LDMX.Hcal.digi module¶
Package to configure the HCal digitization pipeline
All classes are derived versions of LDMX.Framework.ldmxcfg.Producer with helpful member functions.
Two module-wide parameters are defined.
- LDMX.Hcal.digi.nPEPerMIP¶
Number of photo-electrons (PEs) created for each MIP
- Type:
float
- LDMX.Hcal.digi.mipEnergy¶
Energy [MeV] of a single MIP
- Type:
float
- class LDMX.Hcal.digi.HcalDigiProducer(instance_name='hcalDigis')¶
Bases:
ProducerConfiguration for HcalDigiProducer
- hgcroc¶
Configuration for the chip emulator
- Type:
- MeV¶
Conversion between energy [MeV] and voltage [mV]
- Type:
float
- inputCollName¶
Name of input collection
- Type:
str
- inputPassName¶
Name of input pass
- Type:
str
- digiCollName¶
Name of digi collection
- Type:
str
- class LDMX.Hcal.digi.HcalDoubleEndRecProducer(instance_name='hcalDoubleRecon', pass_name='', coll_name='HcalRecHits', rec_coll_name='HcalDoubleEndRecHits', rec_pass_name='')¶
Bases:
ProducerConfiguration for the double ended Hcal Rec Producer
- - mip_energy
Copied from module-wide mipEnergy [MeV]
- Type:
float
- - clock_cycle
Time for one DAQ clock cycle to pass [ns]
- Type:
float
- - pe_per_mip
number of photo-electrons per MIP
- Type:
float
- - pass_name
Name of digi pass
- Type:
str
- - coll_name
Name of digi collection
- Type:
str
- - rec_coll_name
Name of rechit collection
- Type:
str
- class LDMX.Hcal.digi.HcalHgcrocEmulator¶
Bases:
HgcrocEmulatorGet an HGCROC emulator and configure for the HCal specifically This sets the pulse shape parameters to the ones from a fit to a test readout of an HCal module and then thresholds to the default construction. Noise RMS is calculated using the voltage of 0.02 PEs.

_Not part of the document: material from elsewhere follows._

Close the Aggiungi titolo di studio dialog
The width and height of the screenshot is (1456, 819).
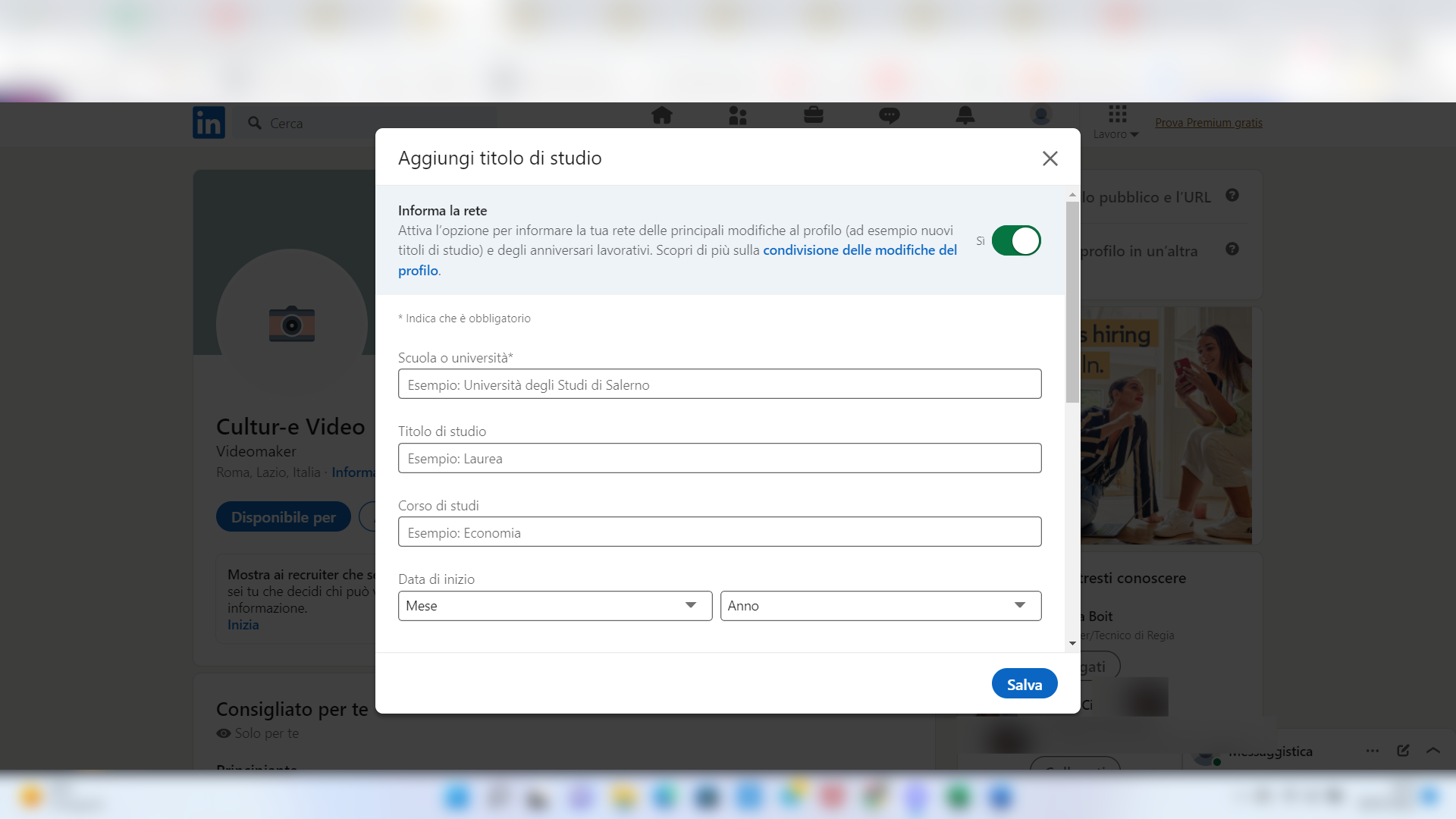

- calculateVoltageHcal(PE)¶
Calculate the voltage signal [mV] of the input number of photo-electrons (PEs) Assuming that 1 PE ~ 5mV This translates to (68/4.66)*5 = 73 PE/MeV :param PE: Number of photo electrons :type PE: int
- class LDMX.Hcal.digi.HcalRecProducer(instance_name='hcalRecon')¶
Bases:
ProducerConfiguration for the HcalRecProducer
- voltage_per_mip¶
Conversion from voltage [mV] to number of MIPs
- Type:
float
- mip_energy¶
Copied from module-wide mipEnergy [MeV]
- Type:
float
- clock_cycle¶
Time for one DAQ clock cycle to pass [ns]
- Type:
float
- digiCollName¶
Name of digi collection
- Type:
str
- digiPassName¶
Name of digi pass
- Type:
str
- simHitCollName¶
Name of simHit collection
- Type:
str
- simHitPassName¶
Name of simHit pass
- Type:
str
- recHitCollName¶
Name of recHit collection
- Type:
str
- class LDMX.Hcal.digi.HcalSingleEndRecProducer(instance_name='hcalRecon', pass_name='', coll_name='HcalDigis', rec_coll_name='HcalRecHits', rec_pass_name='')¶
Bases:
ProducerConfiguration for the single ended Hcal Rec Producer
- - mip_energy
Copied from module-wide mipEnergy [MeV]
- Type:
float
- - clock_cycle
Time for one DAQ clock cycle to pass [ns]
- Type:
float
- - pe_per_mip
number of photo-electrons per MIP
- Type:
float
- - pass_name
Name of digi pass
- Type:
str
- - coll_name
Name of digi collection
- Type:
str
- - rec_coll_name
Name of rechit collection
- Type:
str
LDMX.Hcal.hcal module¶
Configuration for Hcal pipeline
- class LDMX.Hcal.hcal.HcalClusterProducer(name='hcalClusters')¶
Bases:
Producer- Configuration forcluster producer in the HCal
Sets all parameters to reasonable defaults.
Examples
from LDMX.EventProc.hcal import HcalClusterProducer p.sequence.append( HcalClusterProducer() )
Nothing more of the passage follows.